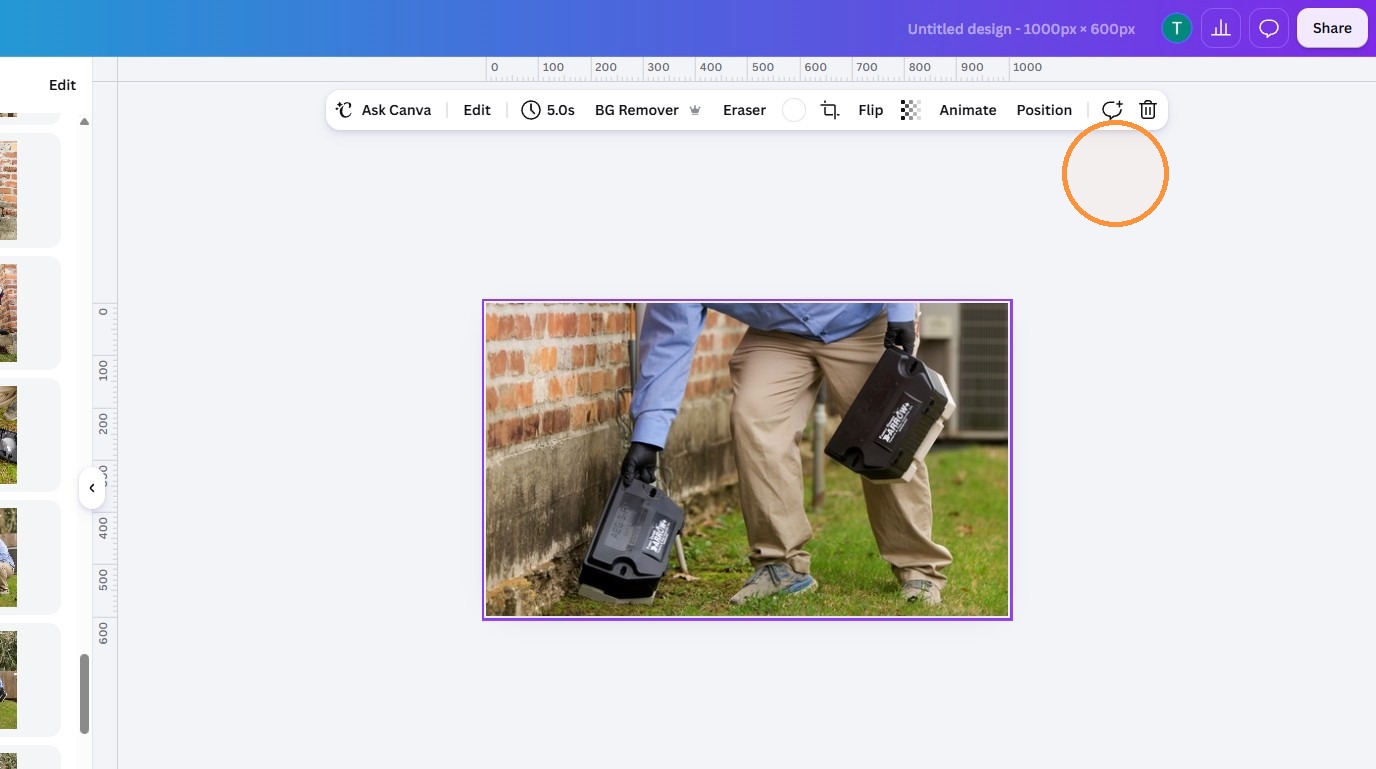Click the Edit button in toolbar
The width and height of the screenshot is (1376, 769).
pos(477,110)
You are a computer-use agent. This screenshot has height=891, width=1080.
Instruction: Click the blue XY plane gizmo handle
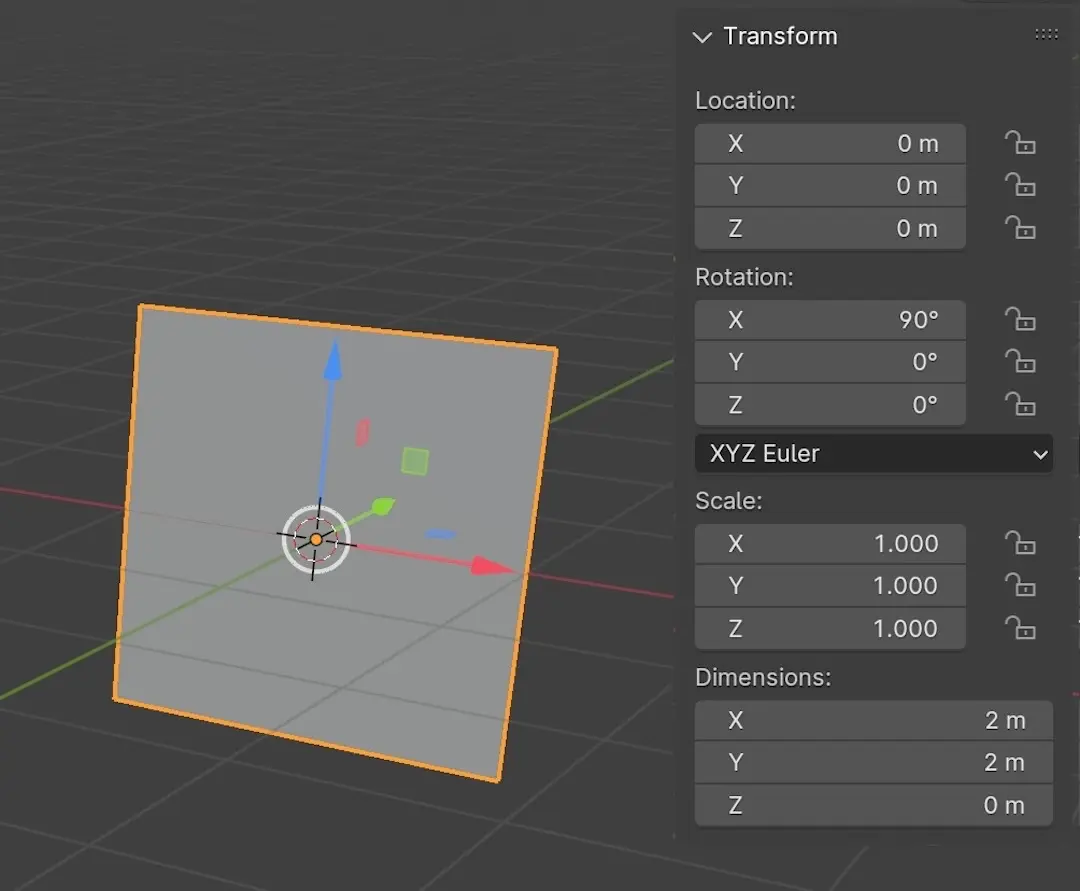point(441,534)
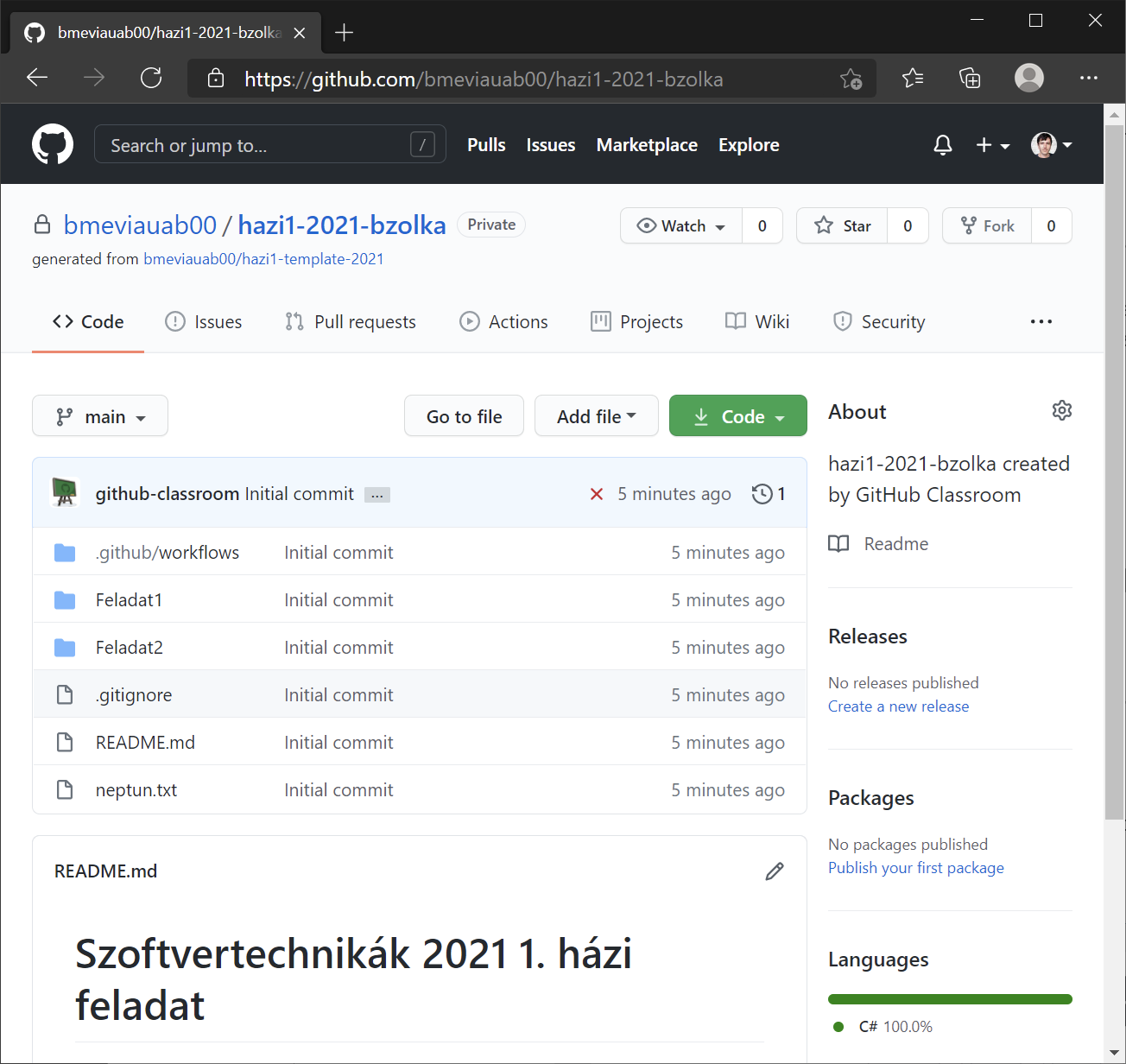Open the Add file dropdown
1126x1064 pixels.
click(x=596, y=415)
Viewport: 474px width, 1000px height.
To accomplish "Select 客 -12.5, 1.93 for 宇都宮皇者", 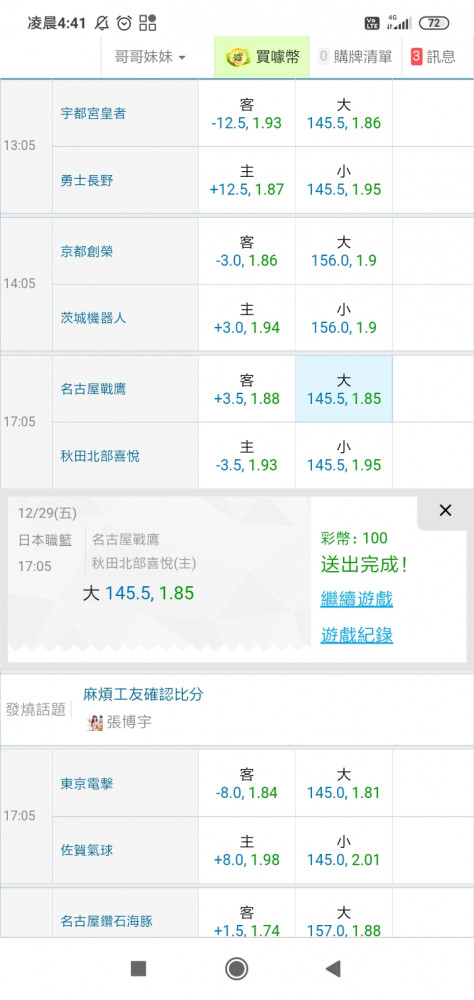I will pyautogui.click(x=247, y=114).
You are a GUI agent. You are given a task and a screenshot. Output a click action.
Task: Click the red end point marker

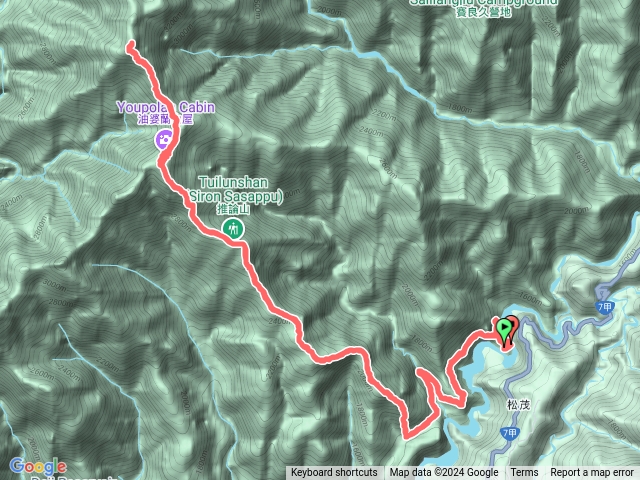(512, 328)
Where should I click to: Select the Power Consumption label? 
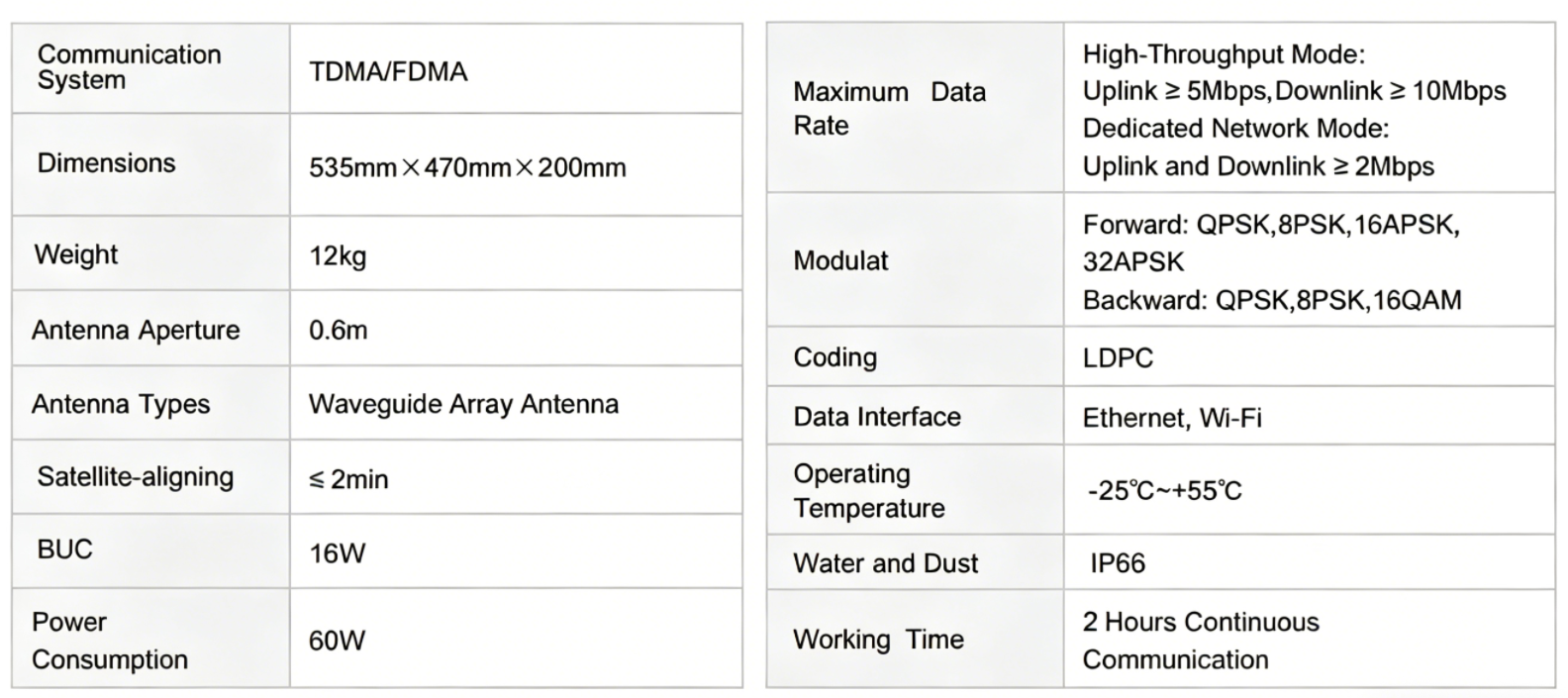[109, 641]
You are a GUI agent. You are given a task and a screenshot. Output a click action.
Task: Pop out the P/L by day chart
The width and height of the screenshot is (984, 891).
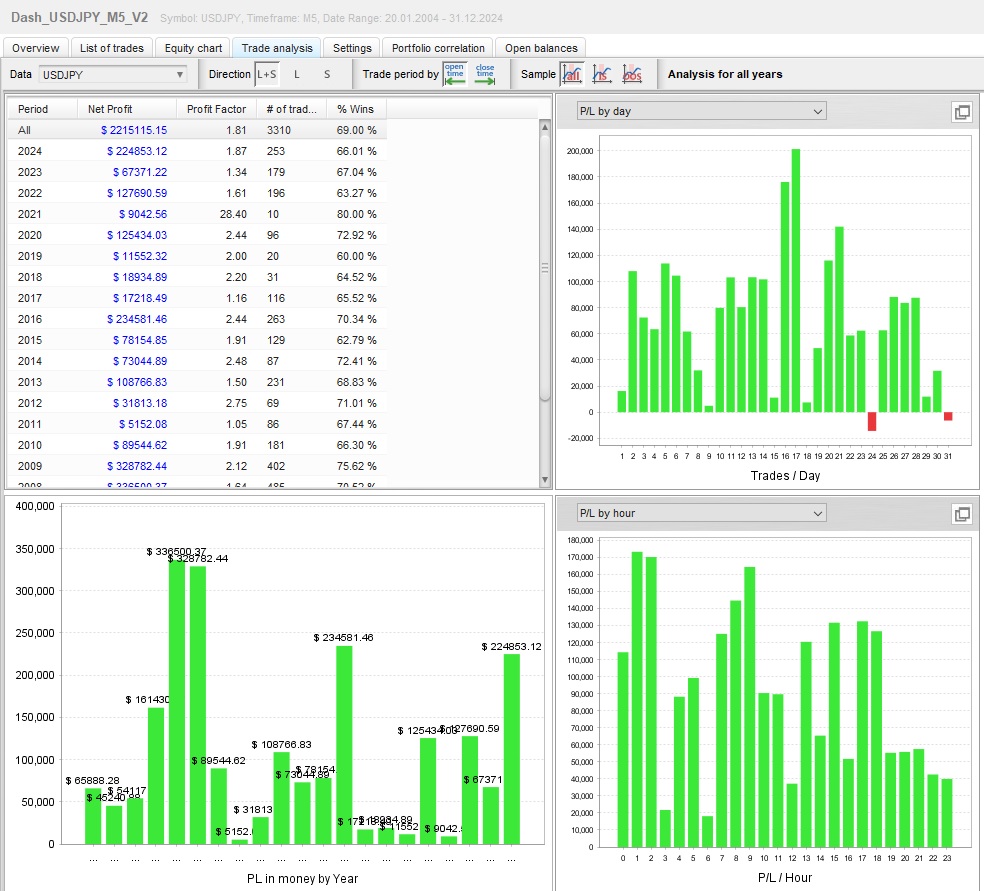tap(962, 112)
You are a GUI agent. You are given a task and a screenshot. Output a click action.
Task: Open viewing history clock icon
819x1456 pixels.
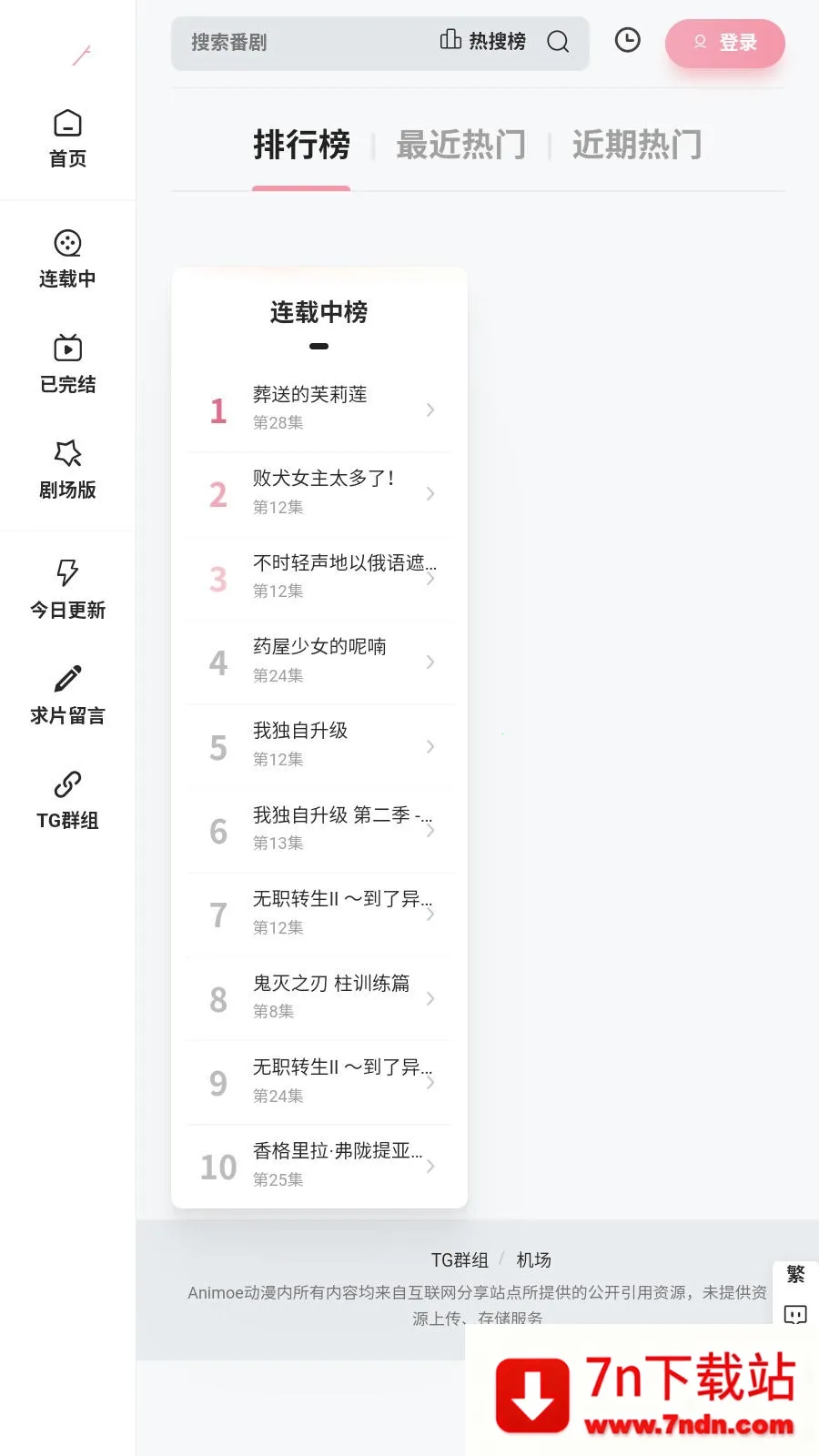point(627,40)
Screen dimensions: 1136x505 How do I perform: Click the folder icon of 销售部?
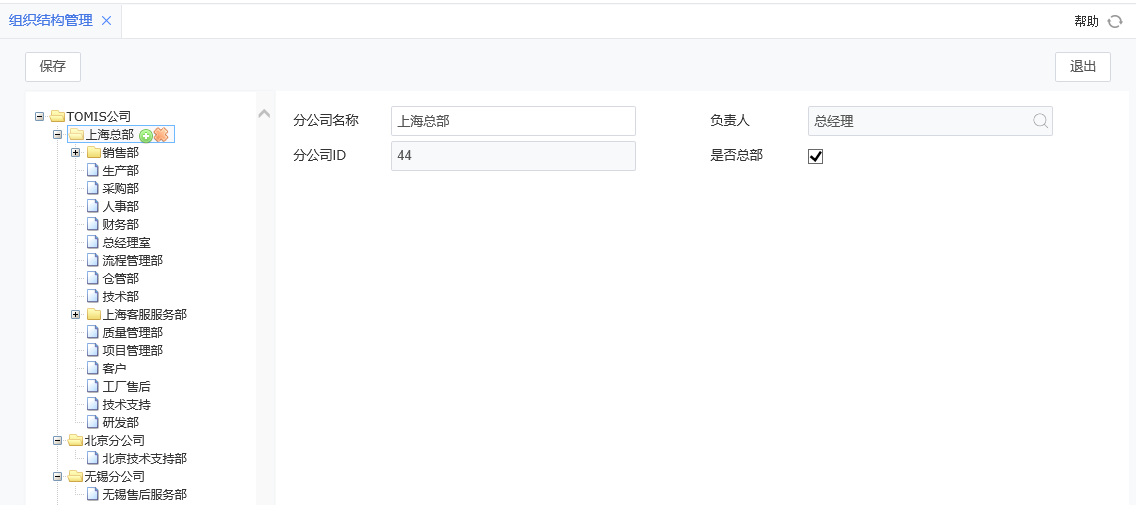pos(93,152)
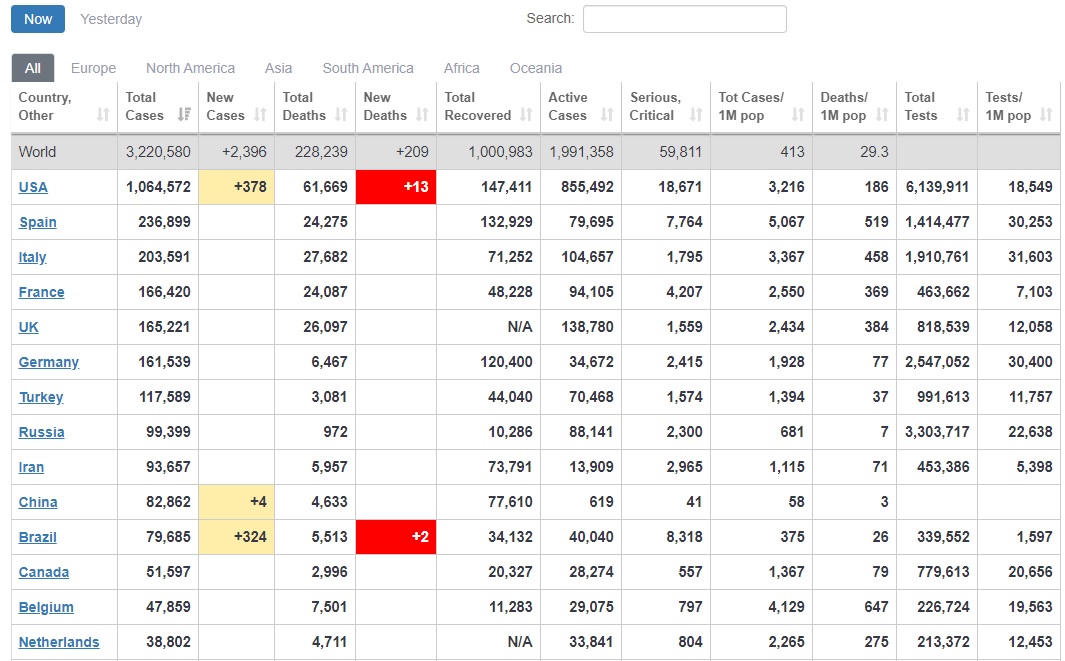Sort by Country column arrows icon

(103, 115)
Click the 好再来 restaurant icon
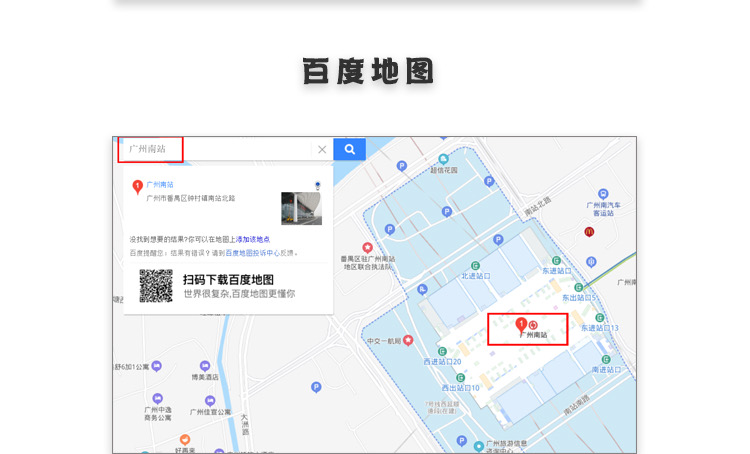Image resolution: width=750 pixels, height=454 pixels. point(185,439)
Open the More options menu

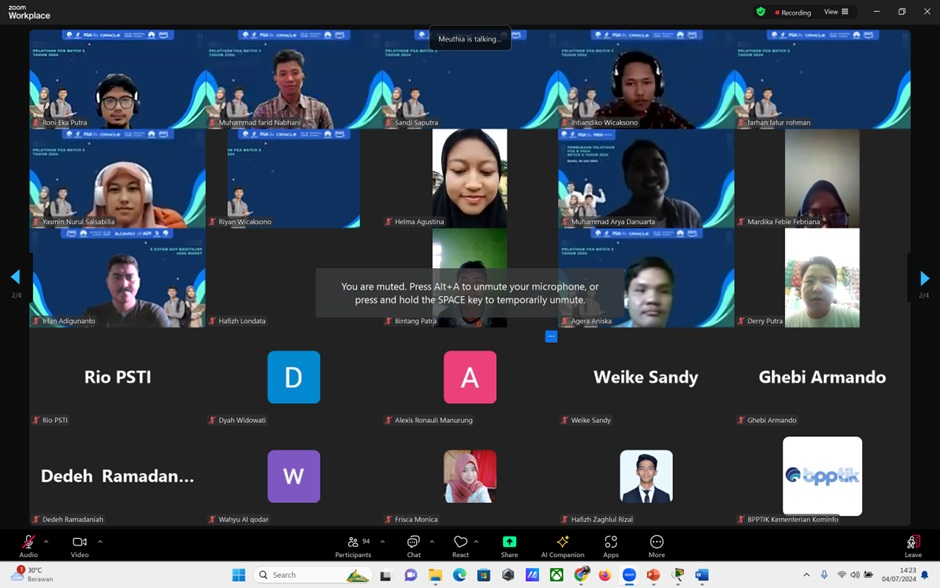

## Task
Repeat exactly the lines from the one containing "Where should I" to the last line of the records above, including both, and leave out any pictures.

## Problem solution
Where should I click to: Select the Power Consumption label? 
[109, 641]
You are a GUI agent. You are given a task and a screenshot. Output a click action.
Task: Pop out the P/L by day chart
The width and height of the screenshot is (984, 891).
tap(962, 112)
You are a GUI agent. You are given a task and a screenshot. Output a click action.
Task: Open viewing history clock icon
819x1456 pixels.
point(627,40)
Screen dimensions: 1136x505 How do I perform: Click the folder icon of 销售部?
pos(93,152)
Sort by Country column arrows icon

(103, 115)
Click the 好再来 restaurant icon
Image resolution: width=750 pixels, height=454 pixels. point(185,439)
Open the More options menu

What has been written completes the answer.